Can you rewrite all of the entries with "Discover card" replaced by "credit card", keeping everything else the same and leaving out the pictures?

RECORDS FOR PROCESSING –
________
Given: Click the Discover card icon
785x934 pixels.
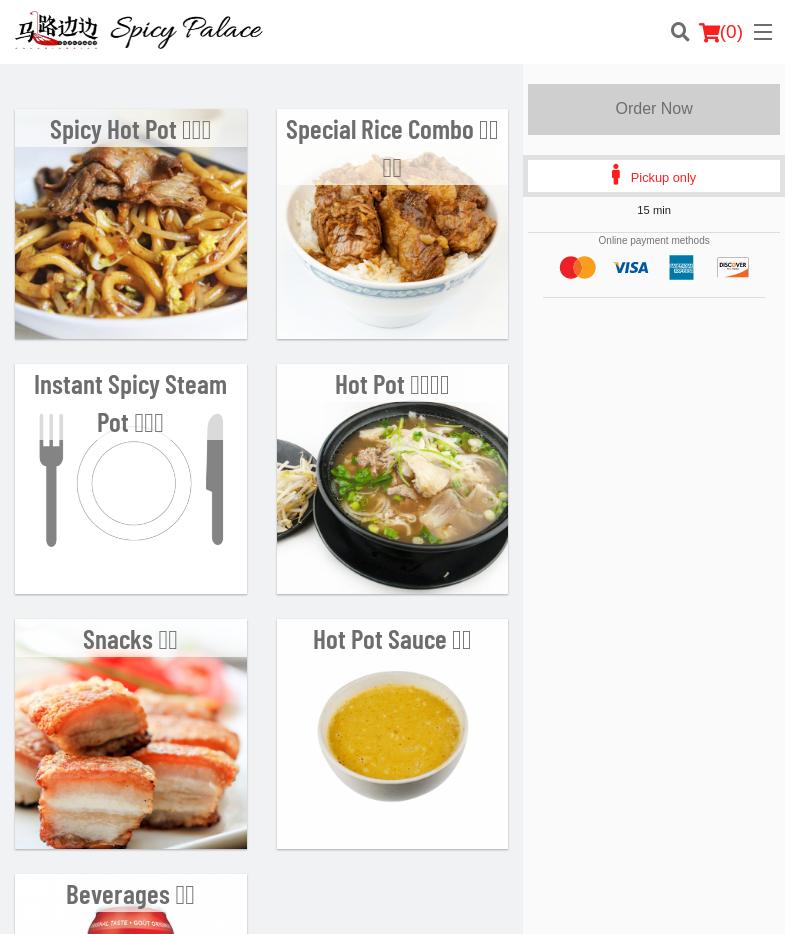Looking at the screenshot, I should point(733,267).
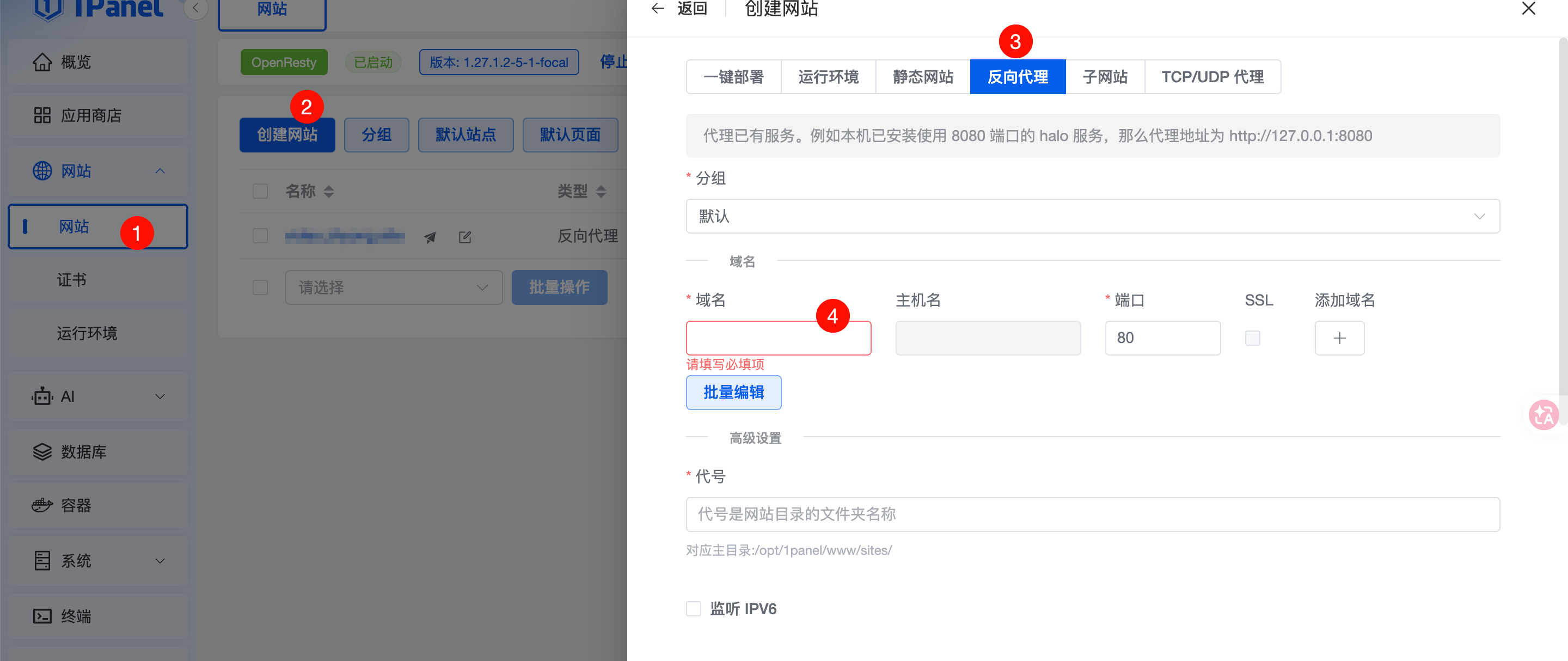Click the paper plane icon beside site name
Image resolution: width=1568 pixels, height=661 pixels.
[430, 237]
________
SOLUTION FOR THIS TASK –
Given: Click the credit card icon
785x934 pixels.
Looking at the screenshot, I should point(733,267).
Click the paper plane icon beside site name
Image resolution: width=1568 pixels, height=661 pixels.
[430, 237]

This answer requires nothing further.